La resección quirúrgica es potencialmente curativa y una opción terapéutica para pacientes elegibles con CH en estadio temprano.

Sin embargo, además de las características del tumor, como el tamaño, la ubicación y el número, la presencia de cirrosis y el grado de disfunción hepática secundario a la hepatopatía subyacente, incluida la hipertensión portal, son determinantes centrales de la resecabilidad.

No hay criterios quirúrgicos uniformes, pero generalmente, la resección se considera para los pacientes con 1-3 lesiones unilobares; sin evidencia radiográfica de invasión macrovascular o metástasis extrahepática y, con hipertensión portal mínima o nula, en ausencia de disfunción sintética.

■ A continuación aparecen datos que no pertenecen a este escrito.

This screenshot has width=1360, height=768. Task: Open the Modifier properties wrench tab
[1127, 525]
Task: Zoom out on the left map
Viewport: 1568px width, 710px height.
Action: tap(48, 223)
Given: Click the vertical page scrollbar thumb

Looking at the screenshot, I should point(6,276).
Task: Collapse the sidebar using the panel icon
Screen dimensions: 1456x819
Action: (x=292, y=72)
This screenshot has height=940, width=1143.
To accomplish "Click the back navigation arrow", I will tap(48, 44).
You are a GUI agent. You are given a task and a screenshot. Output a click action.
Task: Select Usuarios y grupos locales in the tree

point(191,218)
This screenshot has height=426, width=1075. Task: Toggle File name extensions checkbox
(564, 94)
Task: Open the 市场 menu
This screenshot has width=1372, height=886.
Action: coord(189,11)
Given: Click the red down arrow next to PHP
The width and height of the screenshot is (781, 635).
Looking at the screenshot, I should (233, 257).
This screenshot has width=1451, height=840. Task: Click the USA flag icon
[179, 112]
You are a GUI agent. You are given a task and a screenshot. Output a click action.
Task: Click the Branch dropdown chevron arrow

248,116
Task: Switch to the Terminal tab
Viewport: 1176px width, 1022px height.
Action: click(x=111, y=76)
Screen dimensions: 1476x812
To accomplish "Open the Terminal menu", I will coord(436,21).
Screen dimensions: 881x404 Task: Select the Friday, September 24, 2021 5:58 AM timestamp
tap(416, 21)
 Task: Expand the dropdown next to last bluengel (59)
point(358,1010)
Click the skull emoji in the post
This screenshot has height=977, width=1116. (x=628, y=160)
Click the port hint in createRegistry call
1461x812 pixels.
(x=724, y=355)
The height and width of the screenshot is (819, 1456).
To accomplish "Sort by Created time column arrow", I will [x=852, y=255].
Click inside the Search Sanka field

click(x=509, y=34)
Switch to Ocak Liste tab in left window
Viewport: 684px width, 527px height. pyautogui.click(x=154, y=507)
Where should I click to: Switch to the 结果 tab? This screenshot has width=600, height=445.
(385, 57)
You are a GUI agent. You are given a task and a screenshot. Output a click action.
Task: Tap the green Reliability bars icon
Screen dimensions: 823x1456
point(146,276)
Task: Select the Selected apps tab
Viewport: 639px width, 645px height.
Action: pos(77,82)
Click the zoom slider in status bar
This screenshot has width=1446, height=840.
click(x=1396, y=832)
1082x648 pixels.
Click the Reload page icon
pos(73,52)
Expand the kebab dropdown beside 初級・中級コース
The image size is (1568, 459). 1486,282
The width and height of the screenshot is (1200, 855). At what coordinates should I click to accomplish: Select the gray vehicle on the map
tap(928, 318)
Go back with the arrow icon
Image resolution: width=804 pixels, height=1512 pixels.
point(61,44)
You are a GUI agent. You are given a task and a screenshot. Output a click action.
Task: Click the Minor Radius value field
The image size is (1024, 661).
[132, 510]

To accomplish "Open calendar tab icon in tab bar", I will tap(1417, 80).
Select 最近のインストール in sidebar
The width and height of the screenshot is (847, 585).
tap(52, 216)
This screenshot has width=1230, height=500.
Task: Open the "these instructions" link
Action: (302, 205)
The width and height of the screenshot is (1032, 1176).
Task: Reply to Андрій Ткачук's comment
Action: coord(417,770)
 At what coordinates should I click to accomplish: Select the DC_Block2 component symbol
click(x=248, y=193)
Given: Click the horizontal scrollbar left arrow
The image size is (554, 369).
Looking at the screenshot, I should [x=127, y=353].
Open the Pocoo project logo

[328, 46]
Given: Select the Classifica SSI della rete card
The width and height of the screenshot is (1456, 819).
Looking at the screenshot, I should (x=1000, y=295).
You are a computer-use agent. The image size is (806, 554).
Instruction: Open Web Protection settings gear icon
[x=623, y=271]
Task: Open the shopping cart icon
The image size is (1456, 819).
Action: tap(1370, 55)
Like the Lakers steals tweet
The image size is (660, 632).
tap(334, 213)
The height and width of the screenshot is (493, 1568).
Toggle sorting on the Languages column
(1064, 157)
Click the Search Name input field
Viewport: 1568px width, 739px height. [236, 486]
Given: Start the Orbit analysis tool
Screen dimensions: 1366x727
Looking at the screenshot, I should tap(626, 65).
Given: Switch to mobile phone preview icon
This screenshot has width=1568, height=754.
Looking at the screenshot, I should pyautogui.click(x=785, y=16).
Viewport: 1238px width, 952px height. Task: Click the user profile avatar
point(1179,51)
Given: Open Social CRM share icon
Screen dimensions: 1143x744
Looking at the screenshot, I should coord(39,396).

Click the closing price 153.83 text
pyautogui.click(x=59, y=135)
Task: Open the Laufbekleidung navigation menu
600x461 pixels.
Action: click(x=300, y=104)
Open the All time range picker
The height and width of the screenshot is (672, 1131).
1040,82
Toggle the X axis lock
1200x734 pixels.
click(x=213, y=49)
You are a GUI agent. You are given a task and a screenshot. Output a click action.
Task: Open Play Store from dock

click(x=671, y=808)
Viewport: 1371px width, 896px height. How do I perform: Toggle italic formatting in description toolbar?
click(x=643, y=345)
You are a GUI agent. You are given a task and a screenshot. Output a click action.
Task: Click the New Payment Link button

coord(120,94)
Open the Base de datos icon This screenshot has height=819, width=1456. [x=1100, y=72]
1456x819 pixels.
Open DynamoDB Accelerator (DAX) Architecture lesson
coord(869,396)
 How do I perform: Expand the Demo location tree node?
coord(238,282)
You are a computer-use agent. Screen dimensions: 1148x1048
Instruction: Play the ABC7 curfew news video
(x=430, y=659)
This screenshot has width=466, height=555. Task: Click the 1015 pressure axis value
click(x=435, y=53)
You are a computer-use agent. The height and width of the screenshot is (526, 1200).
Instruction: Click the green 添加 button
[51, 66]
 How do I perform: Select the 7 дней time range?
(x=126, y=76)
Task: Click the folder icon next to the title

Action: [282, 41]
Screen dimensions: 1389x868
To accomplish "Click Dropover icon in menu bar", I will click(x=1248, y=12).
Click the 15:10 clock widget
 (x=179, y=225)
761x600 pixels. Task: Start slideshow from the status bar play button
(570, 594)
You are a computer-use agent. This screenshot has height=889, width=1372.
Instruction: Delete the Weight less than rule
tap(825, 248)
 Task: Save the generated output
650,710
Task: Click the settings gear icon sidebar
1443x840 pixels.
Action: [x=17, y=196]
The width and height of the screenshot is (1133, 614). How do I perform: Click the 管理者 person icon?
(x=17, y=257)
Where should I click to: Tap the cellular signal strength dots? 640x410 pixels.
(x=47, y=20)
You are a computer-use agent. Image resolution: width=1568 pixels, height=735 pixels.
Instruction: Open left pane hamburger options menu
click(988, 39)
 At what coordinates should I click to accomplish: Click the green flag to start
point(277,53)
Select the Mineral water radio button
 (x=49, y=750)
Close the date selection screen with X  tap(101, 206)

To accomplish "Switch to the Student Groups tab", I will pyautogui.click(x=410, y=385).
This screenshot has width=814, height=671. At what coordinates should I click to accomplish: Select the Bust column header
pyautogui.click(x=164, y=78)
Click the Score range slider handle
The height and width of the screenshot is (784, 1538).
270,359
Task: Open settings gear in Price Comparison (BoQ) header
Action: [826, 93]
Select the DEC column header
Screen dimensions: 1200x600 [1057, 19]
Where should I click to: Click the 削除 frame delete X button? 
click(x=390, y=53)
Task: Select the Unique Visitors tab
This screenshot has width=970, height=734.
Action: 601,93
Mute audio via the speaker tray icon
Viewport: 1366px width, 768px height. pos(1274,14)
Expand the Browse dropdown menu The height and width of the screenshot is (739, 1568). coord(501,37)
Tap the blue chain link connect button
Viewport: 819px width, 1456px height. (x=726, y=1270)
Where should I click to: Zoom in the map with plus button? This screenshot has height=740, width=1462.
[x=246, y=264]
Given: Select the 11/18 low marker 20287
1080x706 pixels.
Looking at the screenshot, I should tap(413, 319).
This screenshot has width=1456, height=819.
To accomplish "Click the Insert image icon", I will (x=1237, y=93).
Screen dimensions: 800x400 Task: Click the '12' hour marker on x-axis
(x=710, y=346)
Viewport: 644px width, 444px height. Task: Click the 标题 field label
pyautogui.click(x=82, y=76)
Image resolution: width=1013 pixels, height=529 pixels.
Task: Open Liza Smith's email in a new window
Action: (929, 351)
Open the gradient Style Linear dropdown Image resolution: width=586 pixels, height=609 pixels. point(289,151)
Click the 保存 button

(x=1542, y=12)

No hay muchas diferencias en los resultados utilizando resección o ablación por radiofrecuencia o, quimioembolización transarterial.

Una revisión sistemática de resección vs. tratamientos alternativos para el CH con trombo tumoral en la vena porta mostró mejores resultados con la resección.

La quimiorradioterapia neoadyuvante también ha sido propuesta para pacientes que probablemente se beneficien de la resección en el contexto de trombo tumoral de la vena porta, que podría llegar a ser más importante, con mayor eficacia de un tratamiento sistémico más nuevo.

Hasta ahora, el beneficio del tratamiento sistémico adyuvante o neoadyuvante en el contexto de resección o ablación por radiofrecuencia no se ha establecido. Una estrategia nueva no muy estudiada comparativamente es la radioembolización transarterial pre-resección, destinada a mejorar la resecabilidad con la reducción del tamaño tumoral e inducción de a hipertrofia del resto de hígado funcionante.

Trasplante de hígado

Una limitación importante de la resección o ablación es la recidiva tumoral, que a los 5 años, ocurre en más del 60% de los pacientes.